__Problem details__: The output should be all entries, each matching the original exactly.

══ Data extracts

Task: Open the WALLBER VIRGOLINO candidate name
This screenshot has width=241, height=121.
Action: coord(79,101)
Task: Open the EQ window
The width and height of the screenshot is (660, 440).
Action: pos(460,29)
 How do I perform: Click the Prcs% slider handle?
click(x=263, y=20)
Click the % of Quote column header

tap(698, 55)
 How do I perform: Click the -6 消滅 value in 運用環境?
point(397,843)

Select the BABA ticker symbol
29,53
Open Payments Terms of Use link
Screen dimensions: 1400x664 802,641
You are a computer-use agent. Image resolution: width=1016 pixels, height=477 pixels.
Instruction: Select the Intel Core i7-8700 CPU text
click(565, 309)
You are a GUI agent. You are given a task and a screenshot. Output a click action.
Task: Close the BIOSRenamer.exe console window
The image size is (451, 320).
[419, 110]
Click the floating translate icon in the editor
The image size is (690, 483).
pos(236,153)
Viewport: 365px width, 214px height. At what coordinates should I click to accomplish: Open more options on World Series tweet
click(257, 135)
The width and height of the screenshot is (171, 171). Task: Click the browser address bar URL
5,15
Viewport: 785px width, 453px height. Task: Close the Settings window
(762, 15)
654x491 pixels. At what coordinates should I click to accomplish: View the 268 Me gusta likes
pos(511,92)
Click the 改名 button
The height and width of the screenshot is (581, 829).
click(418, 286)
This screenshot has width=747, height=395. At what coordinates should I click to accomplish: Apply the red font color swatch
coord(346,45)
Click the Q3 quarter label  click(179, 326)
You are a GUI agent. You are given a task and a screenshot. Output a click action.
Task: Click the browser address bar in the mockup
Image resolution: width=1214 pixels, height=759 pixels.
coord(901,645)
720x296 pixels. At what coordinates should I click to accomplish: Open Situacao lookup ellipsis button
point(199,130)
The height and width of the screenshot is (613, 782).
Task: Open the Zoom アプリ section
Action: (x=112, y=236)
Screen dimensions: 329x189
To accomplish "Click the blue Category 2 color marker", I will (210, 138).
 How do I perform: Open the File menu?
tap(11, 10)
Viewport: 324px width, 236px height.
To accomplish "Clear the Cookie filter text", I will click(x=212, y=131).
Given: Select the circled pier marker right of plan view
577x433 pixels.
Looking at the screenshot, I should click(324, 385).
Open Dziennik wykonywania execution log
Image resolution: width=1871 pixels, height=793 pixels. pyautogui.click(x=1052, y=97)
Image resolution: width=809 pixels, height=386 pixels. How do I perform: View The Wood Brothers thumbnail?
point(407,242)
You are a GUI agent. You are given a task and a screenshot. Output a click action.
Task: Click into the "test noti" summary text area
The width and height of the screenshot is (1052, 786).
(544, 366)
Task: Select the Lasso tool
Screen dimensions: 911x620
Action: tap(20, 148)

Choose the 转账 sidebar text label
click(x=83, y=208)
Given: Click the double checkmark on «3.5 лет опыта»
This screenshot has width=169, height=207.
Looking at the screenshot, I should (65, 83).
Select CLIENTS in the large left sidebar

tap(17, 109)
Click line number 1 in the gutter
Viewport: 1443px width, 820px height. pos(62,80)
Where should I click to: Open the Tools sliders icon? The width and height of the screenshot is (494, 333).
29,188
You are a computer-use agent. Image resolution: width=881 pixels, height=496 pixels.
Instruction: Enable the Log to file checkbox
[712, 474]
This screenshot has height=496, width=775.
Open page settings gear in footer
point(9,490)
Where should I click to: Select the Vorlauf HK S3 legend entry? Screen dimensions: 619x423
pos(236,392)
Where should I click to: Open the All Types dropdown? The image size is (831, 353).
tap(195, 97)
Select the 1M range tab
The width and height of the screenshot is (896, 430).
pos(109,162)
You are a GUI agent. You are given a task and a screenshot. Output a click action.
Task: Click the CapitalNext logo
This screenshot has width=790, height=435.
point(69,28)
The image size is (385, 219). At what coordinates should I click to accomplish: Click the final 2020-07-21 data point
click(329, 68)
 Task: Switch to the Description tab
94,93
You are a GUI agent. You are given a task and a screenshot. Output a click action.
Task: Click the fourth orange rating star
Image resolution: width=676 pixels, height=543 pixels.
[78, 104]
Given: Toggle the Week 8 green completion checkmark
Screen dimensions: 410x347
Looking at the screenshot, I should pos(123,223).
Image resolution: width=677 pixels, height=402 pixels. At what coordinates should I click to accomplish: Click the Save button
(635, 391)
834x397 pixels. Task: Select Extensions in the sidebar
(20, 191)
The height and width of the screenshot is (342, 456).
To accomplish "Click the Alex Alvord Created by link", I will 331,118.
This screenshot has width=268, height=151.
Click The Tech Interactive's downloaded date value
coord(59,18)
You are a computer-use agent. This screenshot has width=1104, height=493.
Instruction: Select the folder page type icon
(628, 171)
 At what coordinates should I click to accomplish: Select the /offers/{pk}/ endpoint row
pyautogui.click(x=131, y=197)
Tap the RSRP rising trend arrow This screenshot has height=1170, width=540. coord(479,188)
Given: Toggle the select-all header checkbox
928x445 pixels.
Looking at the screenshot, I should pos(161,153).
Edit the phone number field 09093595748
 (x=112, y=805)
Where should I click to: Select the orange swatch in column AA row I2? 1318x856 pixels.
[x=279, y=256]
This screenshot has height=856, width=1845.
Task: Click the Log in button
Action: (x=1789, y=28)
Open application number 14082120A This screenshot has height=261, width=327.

════

__Output of the task__:
Task: Open the WALLBER VIRGOLINO candidate name
This screenshot has width=241, height=121.
Action: coord(79,101)
Task: Open the EQ window
The width and height of the screenshot is (660, 440).
Action: pos(460,29)
 How do I perform: Click the Prcs% slider handle?
click(x=263, y=20)
Click the % of Quote column header

tap(698, 55)
 How do I perform: Click the -6 消滅 value in 運用環境?
point(397,843)

Select the BABA ticker symbol
29,53
Open Payments Terms of Use link
Screen dimensions: 1400x664 802,641
You are a computer-use agent. Image resolution: width=1016 pixels, height=477 pixels.
Instruction: Select the Intel Core i7-8700 CPU text
click(565, 309)
You are a GUI agent. You are given a task and a screenshot. Output a click action.
Task: Close the BIOSRenamer.exe console window
The image size is (451, 320).
[419, 110]
Click the floating translate icon in the editor
The image size is (690, 483).
pos(236,153)
Viewport: 365px width, 214px height. At what coordinates should I click to accomplish: Open more options on World Series tweet
click(257, 135)
The width and height of the screenshot is (171, 171). Task: Click the browser address bar URL
5,15
Viewport: 785px width, 453px height. Task: Close the Settings window
(762, 15)
654x491 pixels. At what coordinates should I click to accomplish: View the 268 Me gusta likes
pos(511,92)
Click the 改名 button
The height and width of the screenshot is (581, 829).
click(418, 286)
This screenshot has width=747, height=395. At what coordinates should I click to accomplish: Apply the red font color swatch
coord(346,45)
Click the Q3 quarter label  click(179, 326)
You are a GUI agent. You are given a task and a screenshot. Output a click action.
Task: Click the browser address bar in the mockup
Image resolution: width=1214 pixels, height=759 pixels.
coord(901,645)
720x296 pixels. At what coordinates should I click to accomplish: Open Situacao lookup ellipsis button
point(199,130)
The height and width of the screenshot is (613, 782).
Task: Open the Zoom アプリ section
Action: (x=112, y=236)
Screen dimensions: 329x189
To accomplish "Click the blue Category 2 color marker", I will (210, 138).
 How do I perform: Open the File menu?
tap(11, 10)
Viewport: 324px width, 236px height.
To accomplish "Clear the Cookie filter text", I will click(x=212, y=131).
Given: Select the circled pier marker right of plan view
577x433 pixels.
Looking at the screenshot, I should click(324, 385).
Open Dziennik wykonywania execution log
Image resolution: width=1871 pixels, height=793 pixels. pyautogui.click(x=1052, y=97)
Image resolution: width=809 pixels, height=386 pixels. How do I perform: View The Wood Brothers thumbnail?
point(407,242)
You are a GUI agent. You are given a task and a screenshot. Output a click action.
Task: Click into the "test noti" summary text area
The width and height of the screenshot is (1052, 786).
(544, 366)
Task: Select the Lasso tool
Screen dimensions: 911x620
Action: tap(20, 148)

Choose the 转账 sidebar text label
click(x=83, y=208)
Given: Click the double checkmark on «3.5 лет опыта»
This screenshot has width=169, height=207.
Looking at the screenshot, I should (65, 83).
Select CLIENTS in the large left sidebar

tap(17, 109)
Click line number 1 in the gutter
Viewport: 1443px width, 820px height. pos(62,80)
Where should I click to: Open the Tools sliders icon? The width and height of the screenshot is (494, 333).
29,188
You are a computer-use agent. Image resolution: width=881 pixels, height=496 pixels.
Instruction: Enable the Log to file checkbox
[712, 474]
This screenshot has height=496, width=775.
Open page settings gear in footer
point(9,490)
Where should I click to: Select the Vorlauf HK S3 legend entry? Screen dimensions: 619x423
pos(236,392)
Where should I click to: Open the All Types dropdown? The image size is (831, 353).
tap(195, 97)
Select the 1M range tab
The width and height of the screenshot is (896, 430).
pos(109,162)
You are a GUI agent. You are given a task and a screenshot. Output a click action.
Task: Click the CapitalNext logo
This screenshot has width=790, height=435.
point(69,28)
The image size is (385, 219). At what coordinates should I click to accomplish: Click the final 2020-07-21 data point
click(329, 68)
 Task: Switch to the Description tab
94,93
You are a GUI agent. You are given a task and a screenshot. Output a click action.
Task: Click the fourth orange rating star
Image resolution: width=676 pixels, height=543 pixels.
[78, 104]
Given: Toggle the Week 8 green completion checkmark
Screen dimensions: 410x347
Looking at the screenshot, I should pos(123,223).
Image resolution: width=677 pixels, height=402 pixels. At what coordinates should I click to accomplish: Click the Save button
(635, 391)
834x397 pixels. Task: Select Extensions in the sidebar
(20, 191)
The height and width of the screenshot is (342, 456).
To accomplish "Click the Alex Alvord Created by link", I will 331,118.
This screenshot has width=268, height=151.
Click The Tech Interactive's downloaded date value
coord(59,18)
You are a computer-use agent. This screenshot has width=1104, height=493.
Instruction: Select the folder page type icon
(628, 171)
 At what coordinates should I click to accomplish: Select the /offers/{pk}/ endpoint row
pyautogui.click(x=131, y=197)
Tap the RSRP rising trend arrow This screenshot has height=1170, width=540. coord(479,188)
Given: Toggle the select-all header checkbox
928x445 pixels.
Looking at the screenshot, I should pos(161,153).
Edit the phone number field 09093595748
 (x=112, y=805)
Where should I click to: Select the orange swatch in column AA row I2? 1318x856 pixels.
[x=279, y=256]
This screenshot has height=856, width=1845.
Task: Click the Log in button
Action: (x=1789, y=28)
Open application number 14082120A This screenshot has height=261, width=327.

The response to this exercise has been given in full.